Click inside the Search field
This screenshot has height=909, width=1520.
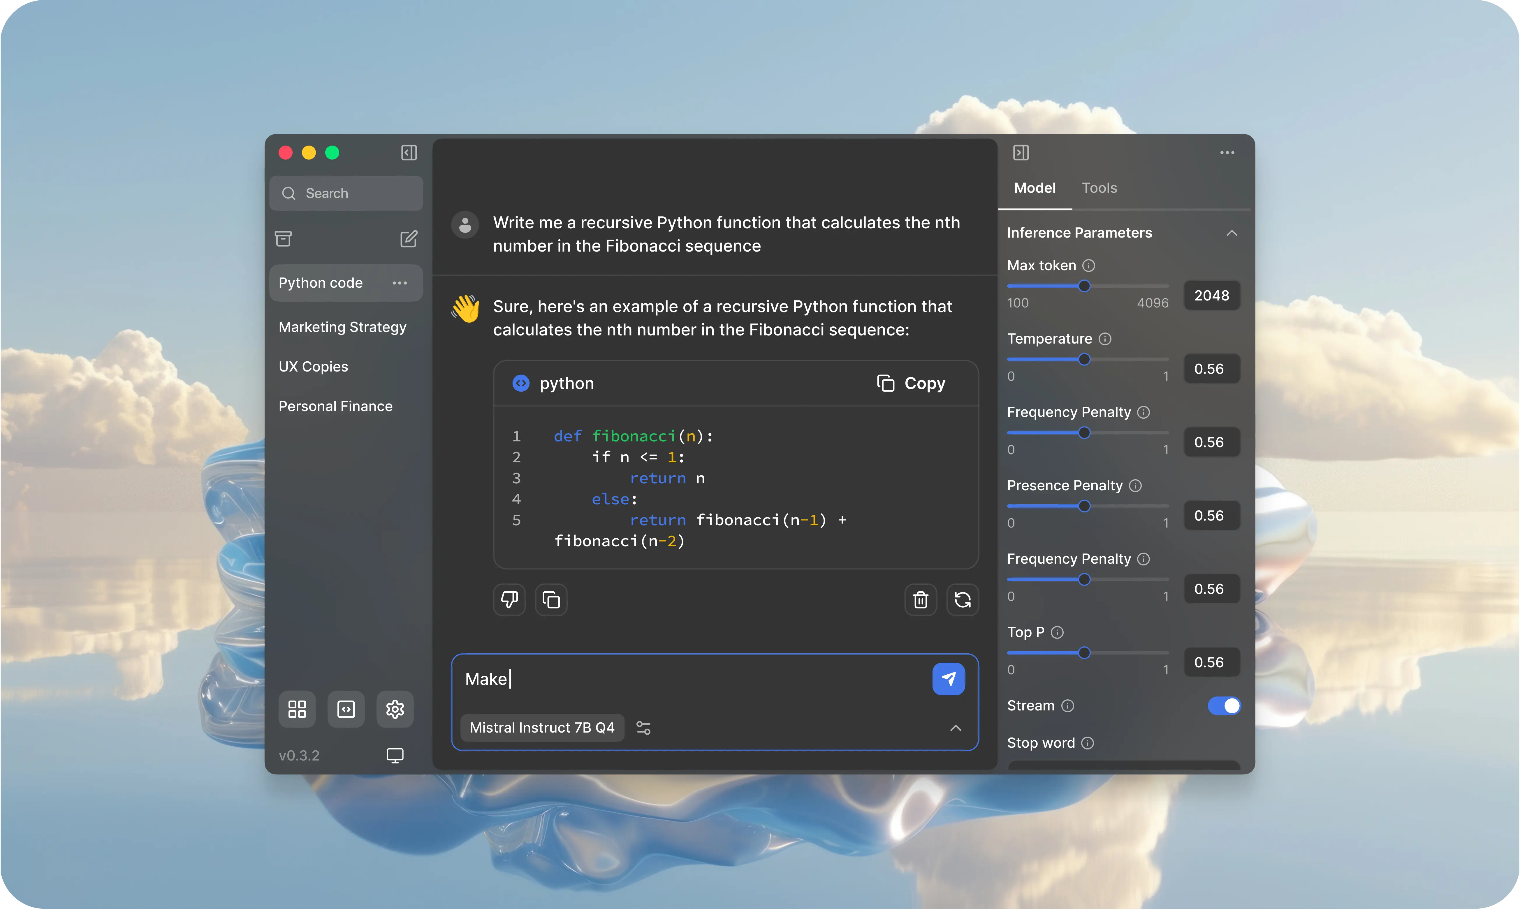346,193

+ + +

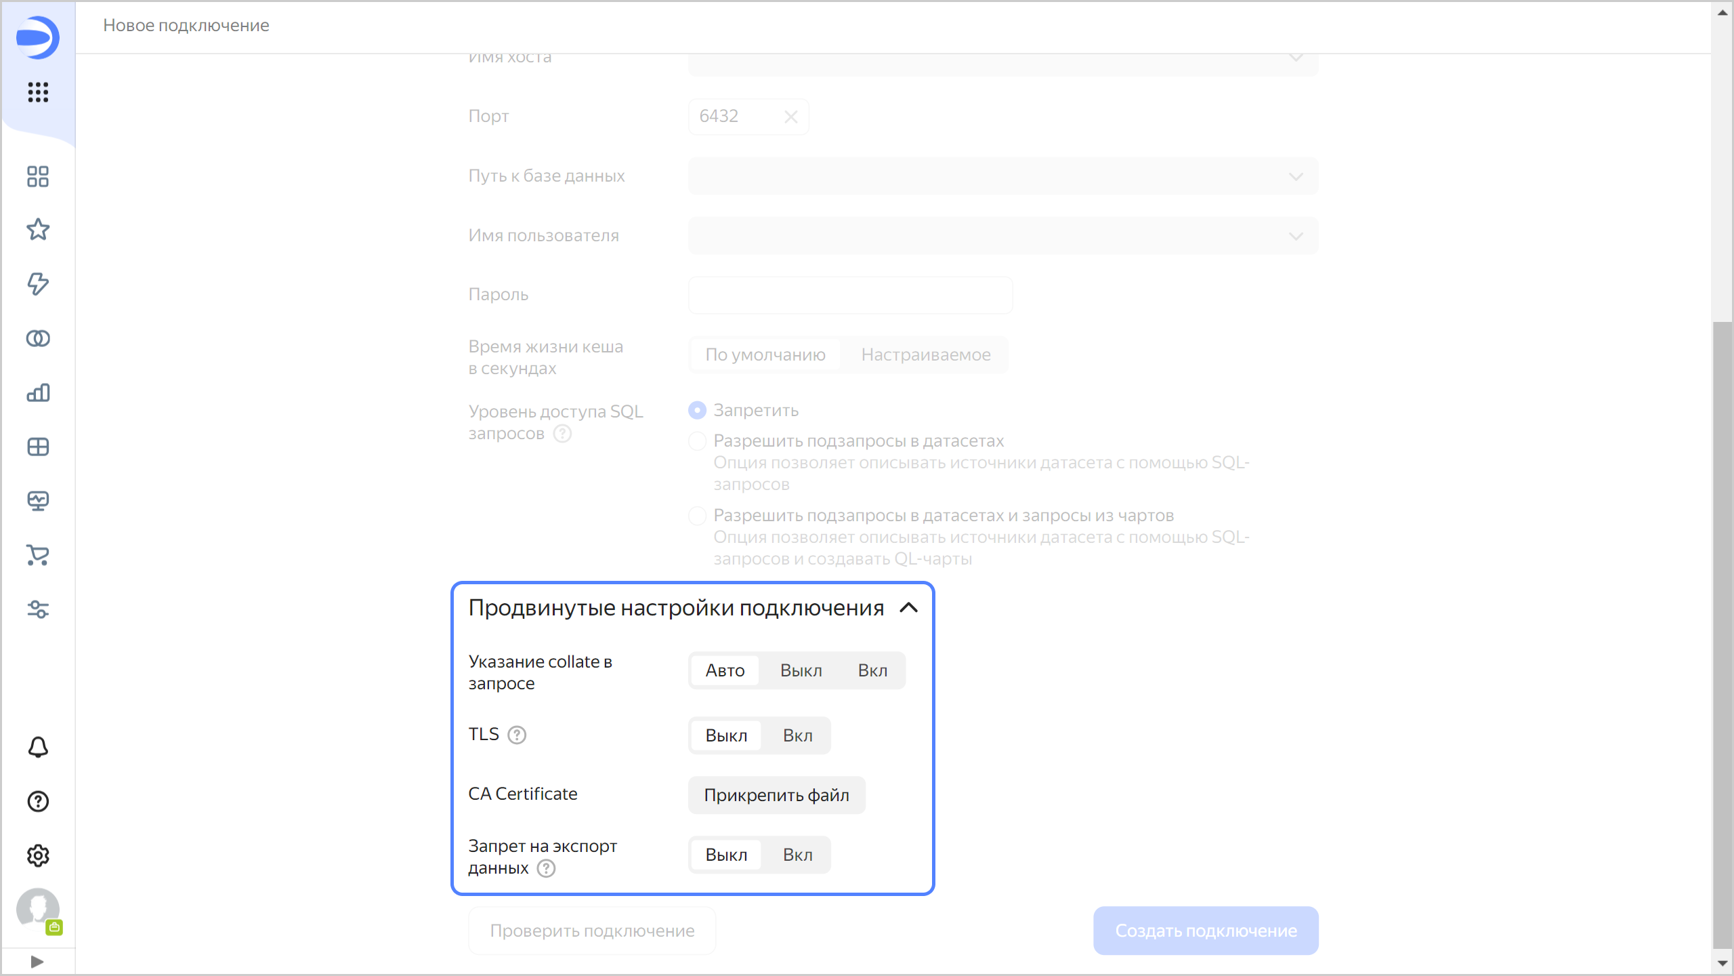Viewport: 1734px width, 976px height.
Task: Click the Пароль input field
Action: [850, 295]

+ + +

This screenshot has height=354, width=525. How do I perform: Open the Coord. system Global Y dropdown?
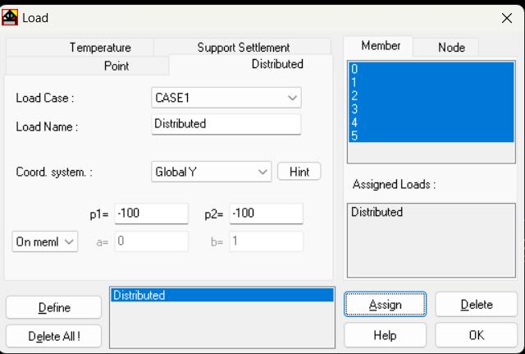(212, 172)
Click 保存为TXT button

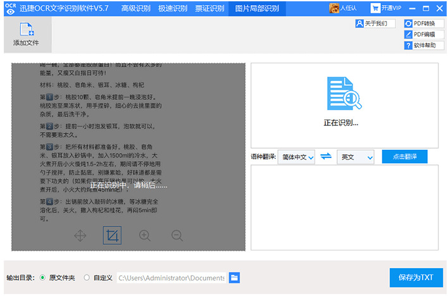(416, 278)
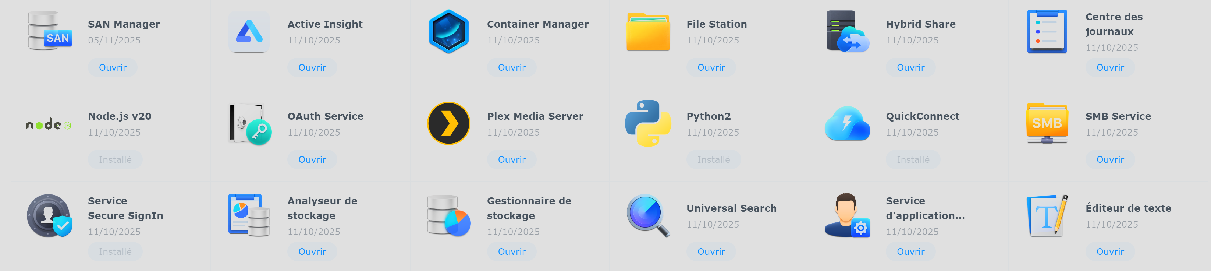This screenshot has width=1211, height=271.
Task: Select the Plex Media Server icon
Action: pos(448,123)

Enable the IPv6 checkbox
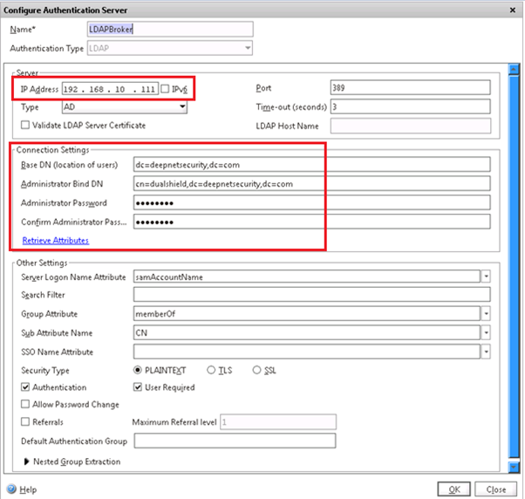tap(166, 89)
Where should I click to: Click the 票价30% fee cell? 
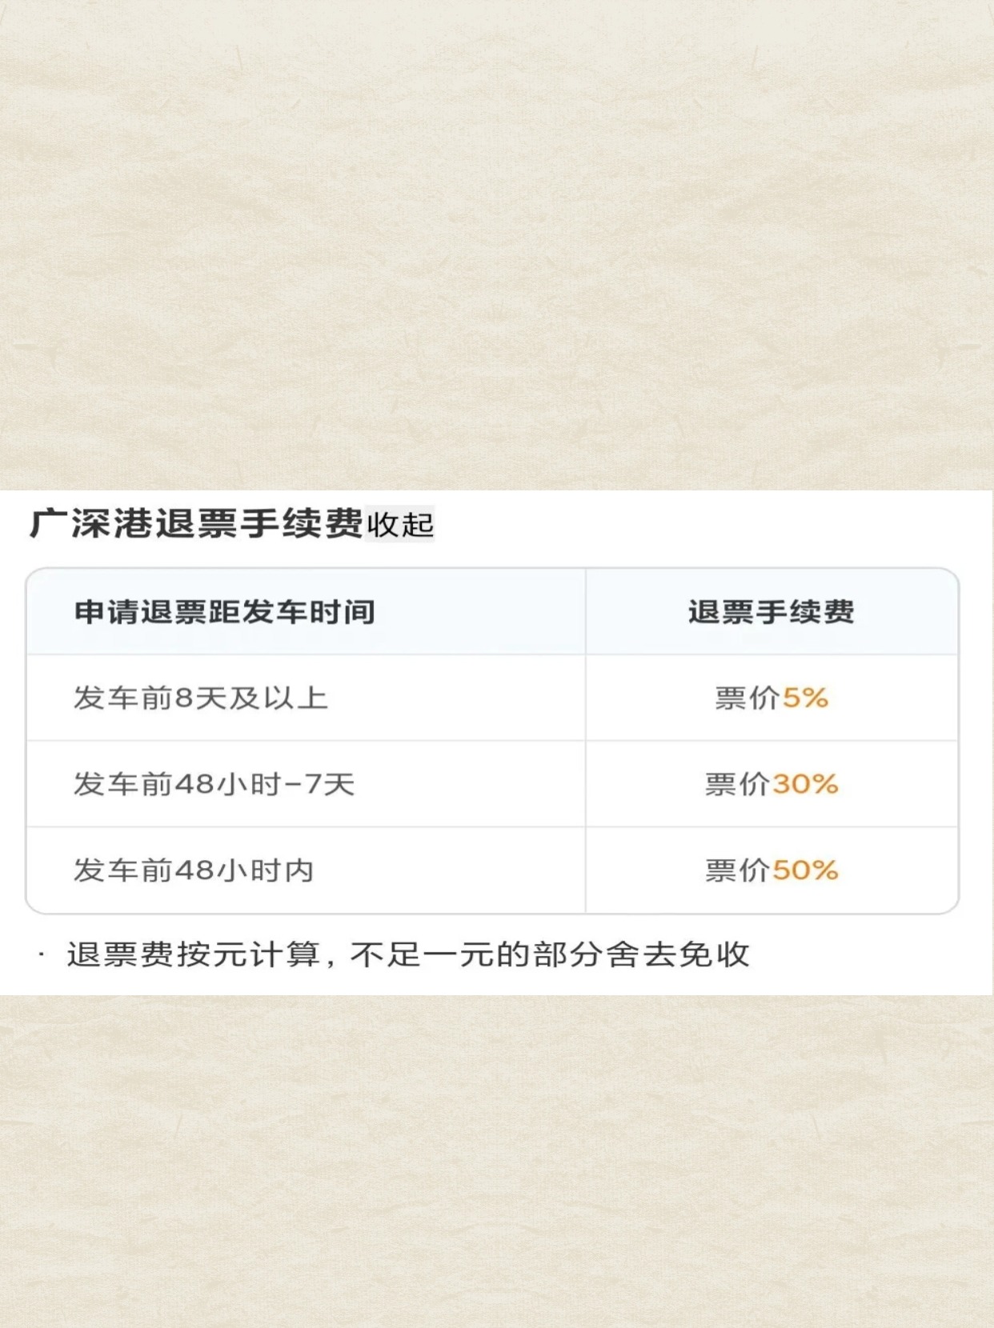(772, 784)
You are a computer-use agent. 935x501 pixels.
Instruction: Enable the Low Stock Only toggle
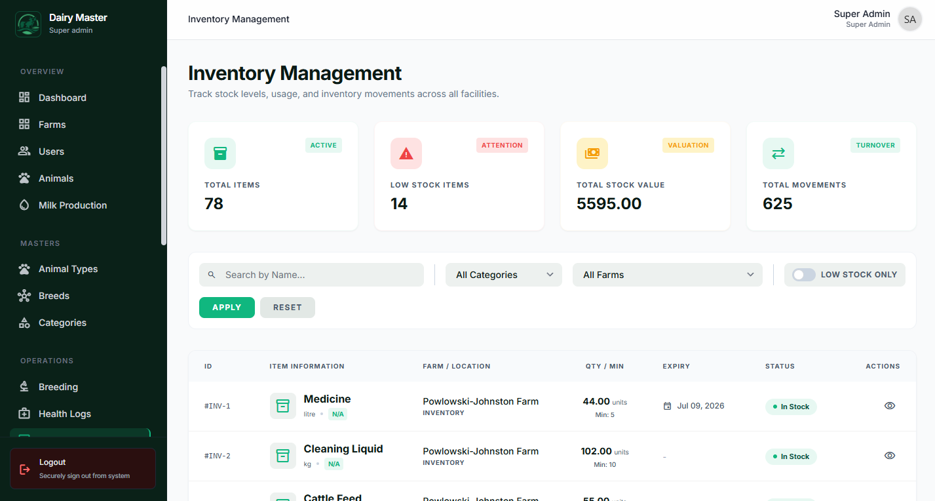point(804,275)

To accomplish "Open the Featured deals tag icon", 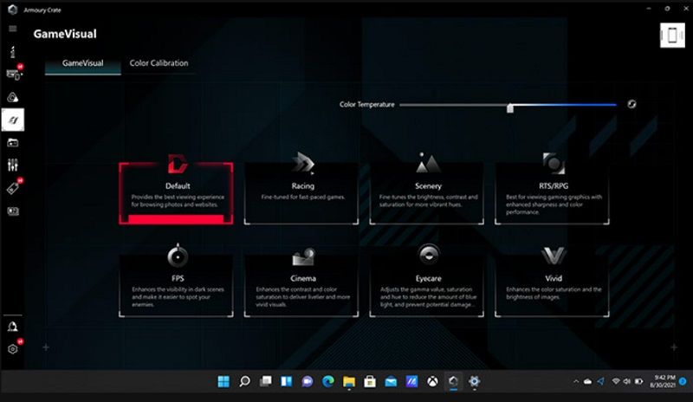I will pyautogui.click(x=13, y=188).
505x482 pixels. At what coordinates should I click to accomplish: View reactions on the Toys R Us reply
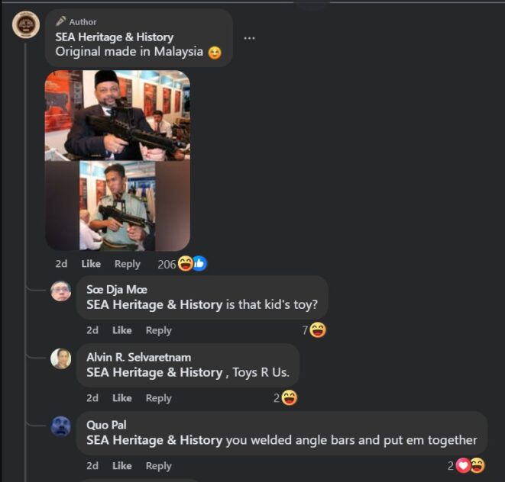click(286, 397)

+ + +

### WRITTEN REQUEST:
Repeat the records, beginning at the line that contains "Viewport: 1734px width, 976px height." and stopping after the line that contains "Action: [850, 295]". Leave the pictures out of your answer.

### TASK OUTPUT:
Viewport: 1734px width, 976px height.
Task: Click the Пароль input field
Action: [850, 295]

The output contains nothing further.